Falling in love. The secret to a successful marriage. How to properly pleasure your partner. Is there anything a nerd with a wireless mic and some PowerPoint slides can’t teach you? There are more than 2,500 TED Talks out there, many of which feature philosophers, authors, researchers, and couples therapists offering salient tips and asking big questions about parenting, love, and the pursuit of a happy marriage. Advice we could all use all the time — but perhaps especially as the stress of the coronavirus pandemic and quarantine take a toll on relationships everywhere. Being cooped up together doesn’t necessarily make it easier to connect or to feel close. So we’ve rounded up some of the best TED Talks on relationships, sex, and love — including Esther Perel’s classic lecture on what the element of surprise has to do with marital success and Helen Fisher’s pure-science search for love’s natural neurological habitat. Nine very different perspectives, but all guaranteed to make you see things in a new light. They also offer some damn fine advice — give ’em a watch.
For Couples Who Think They’re Missing Something
Philosopher Yann Dall’Aglio ponders the true nature of love. Specifically, he addresses how you can connect more deeply with your partner in an age where social disconnection is the cultural norm. Turns out, all you’ve gotta do is try a little tenderness.
For Couples Who Like to Ask Each Other Questions
As a writer, Mandy Len Catron explores love stories. As a TED speaker, she explains how you can fall in love with anyone by asking them 36 questions and then staring into their eyes for four minutes without speaking. Being cooped up together for weeks isn’t necessarily conducive to feelings of closeness — the key to Catron’s observations? There’s are important (and useful!) distinctions between falling in love and staying in love.

Your instructions:
Continue the roundup of TED Talks on love and relationships, starting immediately after its final sentence.

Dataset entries
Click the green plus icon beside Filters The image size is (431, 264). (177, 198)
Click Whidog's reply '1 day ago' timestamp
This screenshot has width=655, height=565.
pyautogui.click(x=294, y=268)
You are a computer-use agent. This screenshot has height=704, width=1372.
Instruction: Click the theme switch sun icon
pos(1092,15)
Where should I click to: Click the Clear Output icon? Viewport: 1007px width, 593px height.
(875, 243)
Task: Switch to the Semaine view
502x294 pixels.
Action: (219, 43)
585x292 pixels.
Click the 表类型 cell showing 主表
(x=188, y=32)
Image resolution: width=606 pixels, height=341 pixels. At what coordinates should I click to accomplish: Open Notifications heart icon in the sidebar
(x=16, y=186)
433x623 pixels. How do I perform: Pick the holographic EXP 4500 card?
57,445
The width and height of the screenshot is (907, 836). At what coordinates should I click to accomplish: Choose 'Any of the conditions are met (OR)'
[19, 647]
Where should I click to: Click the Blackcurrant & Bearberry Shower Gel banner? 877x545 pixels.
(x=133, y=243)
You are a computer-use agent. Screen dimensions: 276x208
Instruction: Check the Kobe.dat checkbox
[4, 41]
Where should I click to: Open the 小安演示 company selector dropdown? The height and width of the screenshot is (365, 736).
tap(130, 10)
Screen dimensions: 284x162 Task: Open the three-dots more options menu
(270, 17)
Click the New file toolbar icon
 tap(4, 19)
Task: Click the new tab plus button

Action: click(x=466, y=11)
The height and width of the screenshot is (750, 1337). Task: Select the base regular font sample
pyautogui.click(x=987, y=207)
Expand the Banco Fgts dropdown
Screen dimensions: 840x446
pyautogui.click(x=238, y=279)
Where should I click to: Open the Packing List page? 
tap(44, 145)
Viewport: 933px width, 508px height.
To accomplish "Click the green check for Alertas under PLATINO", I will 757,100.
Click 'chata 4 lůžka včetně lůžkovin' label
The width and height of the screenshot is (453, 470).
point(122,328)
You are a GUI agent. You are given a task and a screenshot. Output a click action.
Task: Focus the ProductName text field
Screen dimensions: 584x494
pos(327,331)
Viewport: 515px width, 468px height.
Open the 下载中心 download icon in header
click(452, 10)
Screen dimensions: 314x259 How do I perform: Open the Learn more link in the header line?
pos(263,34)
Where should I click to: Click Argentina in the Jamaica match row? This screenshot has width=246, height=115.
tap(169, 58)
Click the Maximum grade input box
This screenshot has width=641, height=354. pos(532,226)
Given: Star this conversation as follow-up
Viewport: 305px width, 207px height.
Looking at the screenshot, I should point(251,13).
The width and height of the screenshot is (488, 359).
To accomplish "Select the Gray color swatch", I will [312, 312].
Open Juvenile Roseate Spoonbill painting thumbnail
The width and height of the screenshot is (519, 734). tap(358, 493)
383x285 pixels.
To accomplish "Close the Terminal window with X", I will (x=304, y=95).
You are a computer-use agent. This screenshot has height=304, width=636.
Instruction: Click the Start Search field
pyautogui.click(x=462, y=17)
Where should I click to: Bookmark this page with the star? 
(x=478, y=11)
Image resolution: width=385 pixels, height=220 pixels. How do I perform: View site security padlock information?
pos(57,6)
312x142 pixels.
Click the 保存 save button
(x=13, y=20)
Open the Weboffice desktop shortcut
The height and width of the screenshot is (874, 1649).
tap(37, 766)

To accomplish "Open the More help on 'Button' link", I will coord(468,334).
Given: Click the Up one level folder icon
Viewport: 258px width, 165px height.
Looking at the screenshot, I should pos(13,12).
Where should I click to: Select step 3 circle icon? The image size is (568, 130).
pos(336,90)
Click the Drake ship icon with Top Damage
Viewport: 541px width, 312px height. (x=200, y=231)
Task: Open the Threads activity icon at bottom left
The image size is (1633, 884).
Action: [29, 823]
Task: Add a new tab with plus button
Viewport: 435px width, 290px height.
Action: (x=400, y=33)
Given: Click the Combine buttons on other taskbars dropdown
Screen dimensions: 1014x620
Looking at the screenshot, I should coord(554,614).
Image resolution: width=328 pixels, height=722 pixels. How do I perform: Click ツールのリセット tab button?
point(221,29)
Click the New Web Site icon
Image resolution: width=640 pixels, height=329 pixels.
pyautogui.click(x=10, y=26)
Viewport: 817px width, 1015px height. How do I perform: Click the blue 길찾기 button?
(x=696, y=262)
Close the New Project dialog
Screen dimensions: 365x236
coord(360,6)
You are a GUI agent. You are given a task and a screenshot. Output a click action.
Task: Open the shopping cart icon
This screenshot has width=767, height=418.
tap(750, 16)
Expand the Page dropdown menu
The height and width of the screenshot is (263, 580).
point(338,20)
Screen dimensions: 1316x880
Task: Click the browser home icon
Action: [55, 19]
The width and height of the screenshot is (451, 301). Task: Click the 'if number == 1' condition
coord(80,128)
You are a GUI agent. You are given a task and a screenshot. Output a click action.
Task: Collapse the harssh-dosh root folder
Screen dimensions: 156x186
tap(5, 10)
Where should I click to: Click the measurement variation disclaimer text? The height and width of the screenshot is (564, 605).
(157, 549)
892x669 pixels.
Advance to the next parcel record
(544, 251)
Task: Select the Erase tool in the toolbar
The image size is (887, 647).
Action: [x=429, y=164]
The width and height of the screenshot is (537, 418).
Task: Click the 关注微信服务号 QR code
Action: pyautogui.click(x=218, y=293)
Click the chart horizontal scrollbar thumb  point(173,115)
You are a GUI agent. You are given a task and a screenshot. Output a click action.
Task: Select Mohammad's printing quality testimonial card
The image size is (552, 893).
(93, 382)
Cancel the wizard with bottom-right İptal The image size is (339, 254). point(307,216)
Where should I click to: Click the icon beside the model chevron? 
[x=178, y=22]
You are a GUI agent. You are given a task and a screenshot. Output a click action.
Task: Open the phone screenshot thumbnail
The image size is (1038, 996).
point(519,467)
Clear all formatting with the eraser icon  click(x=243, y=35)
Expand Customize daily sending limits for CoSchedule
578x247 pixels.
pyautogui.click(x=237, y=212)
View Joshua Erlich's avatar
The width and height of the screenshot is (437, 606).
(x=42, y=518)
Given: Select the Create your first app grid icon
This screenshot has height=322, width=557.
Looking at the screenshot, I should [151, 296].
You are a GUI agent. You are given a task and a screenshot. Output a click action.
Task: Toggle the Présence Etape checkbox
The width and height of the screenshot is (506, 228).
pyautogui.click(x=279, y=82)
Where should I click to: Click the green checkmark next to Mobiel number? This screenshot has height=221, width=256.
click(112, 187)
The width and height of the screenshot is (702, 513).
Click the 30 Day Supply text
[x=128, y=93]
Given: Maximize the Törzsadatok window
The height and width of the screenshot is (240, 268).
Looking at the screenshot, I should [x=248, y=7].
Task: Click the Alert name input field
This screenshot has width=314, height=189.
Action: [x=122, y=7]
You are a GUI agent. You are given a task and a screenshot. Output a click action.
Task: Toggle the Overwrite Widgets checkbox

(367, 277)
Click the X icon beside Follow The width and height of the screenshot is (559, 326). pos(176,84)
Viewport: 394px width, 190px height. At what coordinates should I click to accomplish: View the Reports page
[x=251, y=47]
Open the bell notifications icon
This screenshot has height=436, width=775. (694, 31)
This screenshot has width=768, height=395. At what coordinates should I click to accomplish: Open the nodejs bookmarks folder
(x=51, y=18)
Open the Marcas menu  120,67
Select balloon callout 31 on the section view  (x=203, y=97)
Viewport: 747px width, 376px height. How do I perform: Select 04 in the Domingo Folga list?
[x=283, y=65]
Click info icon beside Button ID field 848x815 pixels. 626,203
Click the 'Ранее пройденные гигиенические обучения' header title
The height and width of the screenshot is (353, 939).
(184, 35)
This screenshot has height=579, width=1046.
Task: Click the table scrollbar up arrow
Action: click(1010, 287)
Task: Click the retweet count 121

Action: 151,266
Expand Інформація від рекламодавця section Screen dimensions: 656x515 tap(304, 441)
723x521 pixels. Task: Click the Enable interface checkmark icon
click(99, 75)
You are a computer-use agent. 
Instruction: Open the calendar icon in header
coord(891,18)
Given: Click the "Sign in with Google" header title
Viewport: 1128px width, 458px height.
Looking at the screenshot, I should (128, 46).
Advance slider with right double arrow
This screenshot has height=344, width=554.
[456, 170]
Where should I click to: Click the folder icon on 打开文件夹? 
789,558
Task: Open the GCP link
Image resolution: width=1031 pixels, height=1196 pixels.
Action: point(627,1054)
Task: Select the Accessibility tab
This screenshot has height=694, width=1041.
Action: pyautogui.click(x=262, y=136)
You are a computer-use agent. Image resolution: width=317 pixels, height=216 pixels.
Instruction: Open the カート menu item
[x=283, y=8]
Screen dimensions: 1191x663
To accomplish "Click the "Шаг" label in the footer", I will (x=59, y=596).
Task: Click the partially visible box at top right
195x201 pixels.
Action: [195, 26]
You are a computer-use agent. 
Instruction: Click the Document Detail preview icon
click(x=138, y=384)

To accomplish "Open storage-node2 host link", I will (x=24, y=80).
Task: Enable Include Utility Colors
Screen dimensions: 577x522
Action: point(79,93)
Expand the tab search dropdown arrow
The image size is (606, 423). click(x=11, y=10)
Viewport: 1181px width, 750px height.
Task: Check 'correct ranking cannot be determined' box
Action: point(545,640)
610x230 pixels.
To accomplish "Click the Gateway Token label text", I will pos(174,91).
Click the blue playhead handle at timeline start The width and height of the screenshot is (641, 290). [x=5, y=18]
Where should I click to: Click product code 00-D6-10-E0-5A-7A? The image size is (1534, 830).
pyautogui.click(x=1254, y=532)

Answer to this exercise:
For Couples Who Get Turned On by Stats
Jenna McCarthy has been described as the hypothetical love child of Chelsea Handler and Dr. Phil. Her talk hilariously illuminates the What-You-Don’t-Know’s hidden in the subtext of what a bunch of American marriage research had you thinking you knew. It’s actionable whether you’re married or not.
For Couples Who Think They Have It All Figured Out
This very funny and factual talk from journalist Mary Roach offers a wild look at the ins and outs of the orgasm, something everyone should be well-versed in. Sure, you don’t need to know how to make artificial semen, or that it’s possible to give a dead person the least arousing orgasm of all time, or that in-utero masturbation is a real thing that’s been written about in medical journals. But think of how infinitely more entertaining you’ll be at the cocktail parties of the near future.
For Couples Who Love Stories About Love
Under the direction of editor Stacey Baker, photographer Alec Soth photographed pairs of people at the world’s largest speed dating event and Nevada’s largest retirement community to figure out how a true love story unfolds — and how yours compares. He didn’t take any pictures at the Spearmint Rhino, which is both prohibited and completely irrelevant to anyone’s love story.
For Couples Who Want to Know About Desire
World-renowned family and marriage therapist Esther Perel’s talk about marriage, love, and desire is the TED Talk on sex and eroticism. It’s main point: navigating conflicting needs for security and surprise is the greatest key to relationship success. Well, besides agreeing on proper toilet paper orientation.
For Couples Who Get Turned on by Neuroscience
Helen Fisher put 37 people into an MRI brain scanner (not all at the same time!). She’d chosen her subjects because they all reported that were either currently happily in love, still in love after 10 to 25 years of marriage — or recently been dumped. Watch this fascinating hunt for the place where love lives in the brain and how it works neurologically.
For Couples Who Are Very Into the Internet
Stefana Broadbent’s talk asserts that the internet can actually facilitate intimacy in addition to worldwide sharing of cat GIFs. Her argument is that technology now allows people to maintain regular, close connections regardless of place and time. It certainly allows you to watch her talk on your phone — preferably at the same time and in the same room as your partner.